WHAT THE TASK REQUIRES >>
Your answer should be the lines below from the one holding "Task: Click the orange" through the one holding "Task: Click the Search magnifier icon", copied exactly and with nothing else.

Stored data >>
━━━

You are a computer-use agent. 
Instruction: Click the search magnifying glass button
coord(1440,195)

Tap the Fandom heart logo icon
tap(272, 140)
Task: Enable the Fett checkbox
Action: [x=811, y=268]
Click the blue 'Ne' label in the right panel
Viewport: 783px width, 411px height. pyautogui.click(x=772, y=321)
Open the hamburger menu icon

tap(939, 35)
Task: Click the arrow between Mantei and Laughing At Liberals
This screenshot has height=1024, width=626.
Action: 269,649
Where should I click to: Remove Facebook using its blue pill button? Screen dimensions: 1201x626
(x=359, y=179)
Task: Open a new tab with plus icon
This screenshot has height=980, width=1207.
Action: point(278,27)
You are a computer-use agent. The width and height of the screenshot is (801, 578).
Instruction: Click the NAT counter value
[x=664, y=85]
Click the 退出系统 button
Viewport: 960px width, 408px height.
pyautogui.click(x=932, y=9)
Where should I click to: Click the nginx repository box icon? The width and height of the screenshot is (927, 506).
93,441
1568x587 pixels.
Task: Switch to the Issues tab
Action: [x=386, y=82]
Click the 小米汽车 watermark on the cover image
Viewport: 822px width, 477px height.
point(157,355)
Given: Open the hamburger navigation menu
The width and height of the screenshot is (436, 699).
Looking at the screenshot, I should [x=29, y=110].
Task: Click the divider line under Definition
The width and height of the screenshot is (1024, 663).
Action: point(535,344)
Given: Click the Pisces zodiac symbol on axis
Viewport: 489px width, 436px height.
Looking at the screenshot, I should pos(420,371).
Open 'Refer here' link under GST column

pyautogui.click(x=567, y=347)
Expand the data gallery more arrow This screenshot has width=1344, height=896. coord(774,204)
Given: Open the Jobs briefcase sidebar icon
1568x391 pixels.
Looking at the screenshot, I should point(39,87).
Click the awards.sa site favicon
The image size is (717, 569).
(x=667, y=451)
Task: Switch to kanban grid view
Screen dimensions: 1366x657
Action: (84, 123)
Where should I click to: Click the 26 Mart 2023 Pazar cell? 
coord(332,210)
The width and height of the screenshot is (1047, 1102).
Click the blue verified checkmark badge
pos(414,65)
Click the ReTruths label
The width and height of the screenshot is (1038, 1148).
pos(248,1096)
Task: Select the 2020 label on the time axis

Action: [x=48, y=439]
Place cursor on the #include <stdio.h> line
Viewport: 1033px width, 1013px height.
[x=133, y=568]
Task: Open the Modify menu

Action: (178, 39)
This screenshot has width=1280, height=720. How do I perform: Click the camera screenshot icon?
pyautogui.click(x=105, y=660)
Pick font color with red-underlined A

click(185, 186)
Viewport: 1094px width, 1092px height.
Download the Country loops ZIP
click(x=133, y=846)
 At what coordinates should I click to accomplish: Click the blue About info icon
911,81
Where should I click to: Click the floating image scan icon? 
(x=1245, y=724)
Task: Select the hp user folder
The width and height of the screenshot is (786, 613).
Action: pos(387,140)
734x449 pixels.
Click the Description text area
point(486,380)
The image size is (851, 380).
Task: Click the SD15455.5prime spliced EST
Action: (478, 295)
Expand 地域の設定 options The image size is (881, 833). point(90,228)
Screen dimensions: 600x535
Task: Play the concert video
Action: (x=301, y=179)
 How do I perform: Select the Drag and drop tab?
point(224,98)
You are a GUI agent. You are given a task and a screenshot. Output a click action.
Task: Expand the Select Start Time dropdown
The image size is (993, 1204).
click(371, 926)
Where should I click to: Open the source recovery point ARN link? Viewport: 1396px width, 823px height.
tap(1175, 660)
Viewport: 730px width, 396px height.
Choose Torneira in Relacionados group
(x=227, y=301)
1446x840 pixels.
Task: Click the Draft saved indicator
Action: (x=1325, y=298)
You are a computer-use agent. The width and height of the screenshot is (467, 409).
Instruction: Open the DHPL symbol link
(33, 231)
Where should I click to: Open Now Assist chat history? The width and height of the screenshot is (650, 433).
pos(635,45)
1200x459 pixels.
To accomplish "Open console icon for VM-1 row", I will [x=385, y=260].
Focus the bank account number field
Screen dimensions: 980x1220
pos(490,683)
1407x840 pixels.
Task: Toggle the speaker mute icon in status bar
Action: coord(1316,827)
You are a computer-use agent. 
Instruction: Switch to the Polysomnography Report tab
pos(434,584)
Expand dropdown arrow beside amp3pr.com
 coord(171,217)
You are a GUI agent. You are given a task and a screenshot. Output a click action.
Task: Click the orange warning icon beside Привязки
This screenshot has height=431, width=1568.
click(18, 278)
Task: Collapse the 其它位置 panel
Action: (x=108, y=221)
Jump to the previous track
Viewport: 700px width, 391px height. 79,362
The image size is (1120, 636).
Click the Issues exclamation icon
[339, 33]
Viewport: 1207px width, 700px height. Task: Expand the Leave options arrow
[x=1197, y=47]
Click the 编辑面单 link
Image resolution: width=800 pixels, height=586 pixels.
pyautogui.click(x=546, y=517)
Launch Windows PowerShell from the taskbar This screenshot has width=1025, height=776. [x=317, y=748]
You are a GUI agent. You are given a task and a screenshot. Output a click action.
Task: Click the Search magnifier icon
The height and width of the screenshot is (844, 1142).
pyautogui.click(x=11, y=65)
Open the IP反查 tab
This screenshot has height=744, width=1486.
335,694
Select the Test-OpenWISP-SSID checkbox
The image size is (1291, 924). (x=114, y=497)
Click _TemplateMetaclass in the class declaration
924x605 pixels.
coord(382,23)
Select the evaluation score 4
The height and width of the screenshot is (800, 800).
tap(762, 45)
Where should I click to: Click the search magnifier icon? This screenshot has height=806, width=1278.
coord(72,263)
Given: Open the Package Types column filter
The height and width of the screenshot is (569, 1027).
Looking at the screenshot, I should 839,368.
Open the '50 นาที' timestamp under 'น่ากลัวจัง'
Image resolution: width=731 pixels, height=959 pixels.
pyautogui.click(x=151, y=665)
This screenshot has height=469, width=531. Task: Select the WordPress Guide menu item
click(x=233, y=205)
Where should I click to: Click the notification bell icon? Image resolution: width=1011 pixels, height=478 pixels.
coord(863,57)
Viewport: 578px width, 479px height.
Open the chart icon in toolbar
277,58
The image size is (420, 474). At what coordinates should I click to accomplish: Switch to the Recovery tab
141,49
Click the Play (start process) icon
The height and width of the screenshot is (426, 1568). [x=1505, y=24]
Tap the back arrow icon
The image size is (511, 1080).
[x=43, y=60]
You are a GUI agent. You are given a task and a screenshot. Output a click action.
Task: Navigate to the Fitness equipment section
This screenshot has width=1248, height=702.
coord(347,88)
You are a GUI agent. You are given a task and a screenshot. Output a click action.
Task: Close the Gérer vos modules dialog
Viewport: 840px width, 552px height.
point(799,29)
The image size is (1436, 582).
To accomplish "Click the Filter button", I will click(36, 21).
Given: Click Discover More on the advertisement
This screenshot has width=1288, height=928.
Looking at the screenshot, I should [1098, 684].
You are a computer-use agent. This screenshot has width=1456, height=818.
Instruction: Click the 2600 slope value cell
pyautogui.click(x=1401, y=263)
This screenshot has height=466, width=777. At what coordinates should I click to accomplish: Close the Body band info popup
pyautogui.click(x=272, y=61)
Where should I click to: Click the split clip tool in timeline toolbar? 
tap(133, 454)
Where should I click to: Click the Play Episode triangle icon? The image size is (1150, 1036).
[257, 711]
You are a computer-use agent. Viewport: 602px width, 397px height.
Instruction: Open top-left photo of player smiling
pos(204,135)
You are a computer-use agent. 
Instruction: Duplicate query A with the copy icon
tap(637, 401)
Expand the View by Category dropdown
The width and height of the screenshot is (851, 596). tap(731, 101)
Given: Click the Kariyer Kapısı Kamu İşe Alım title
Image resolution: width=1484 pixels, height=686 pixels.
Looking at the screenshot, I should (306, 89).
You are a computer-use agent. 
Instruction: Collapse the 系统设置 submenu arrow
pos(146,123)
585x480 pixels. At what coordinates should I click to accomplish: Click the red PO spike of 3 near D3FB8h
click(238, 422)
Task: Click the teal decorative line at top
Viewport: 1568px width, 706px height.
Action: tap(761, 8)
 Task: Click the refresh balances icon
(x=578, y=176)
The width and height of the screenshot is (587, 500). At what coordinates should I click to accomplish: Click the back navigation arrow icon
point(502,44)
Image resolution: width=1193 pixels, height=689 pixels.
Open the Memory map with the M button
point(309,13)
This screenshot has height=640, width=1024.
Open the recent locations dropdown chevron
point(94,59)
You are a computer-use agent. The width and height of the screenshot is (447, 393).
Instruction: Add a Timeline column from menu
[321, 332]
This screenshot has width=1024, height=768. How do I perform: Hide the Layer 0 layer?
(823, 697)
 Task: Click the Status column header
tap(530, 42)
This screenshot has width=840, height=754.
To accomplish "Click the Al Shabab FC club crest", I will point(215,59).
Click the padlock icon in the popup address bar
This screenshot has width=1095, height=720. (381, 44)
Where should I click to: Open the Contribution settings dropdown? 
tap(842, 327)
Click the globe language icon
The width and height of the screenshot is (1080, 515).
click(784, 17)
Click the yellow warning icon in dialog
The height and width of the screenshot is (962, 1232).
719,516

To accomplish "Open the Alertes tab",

━━━

OUTPUT FOR THIS EXERCISE >>
Task: Click the orange warning icon beside Привязки
This screenshot has height=431, width=1568.
click(18, 278)
Task: Collapse the 其它位置 panel
Action: (x=108, y=221)
Jump to the previous track
Viewport: 700px width, 391px height. 79,362
The image size is (1120, 636).
Click the Issues exclamation icon
[339, 33]
Viewport: 1207px width, 700px height. Task: Expand the Leave options arrow
[x=1197, y=47]
Click the 编辑面单 link
Image resolution: width=800 pixels, height=586 pixels.
pyautogui.click(x=546, y=517)
Launch Windows PowerShell from the taskbar This screenshot has width=1025, height=776. [x=317, y=748]
You are a GUI agent. You are given a task and a screenshot. Output a click action.
Task: Click the Search magnifier icon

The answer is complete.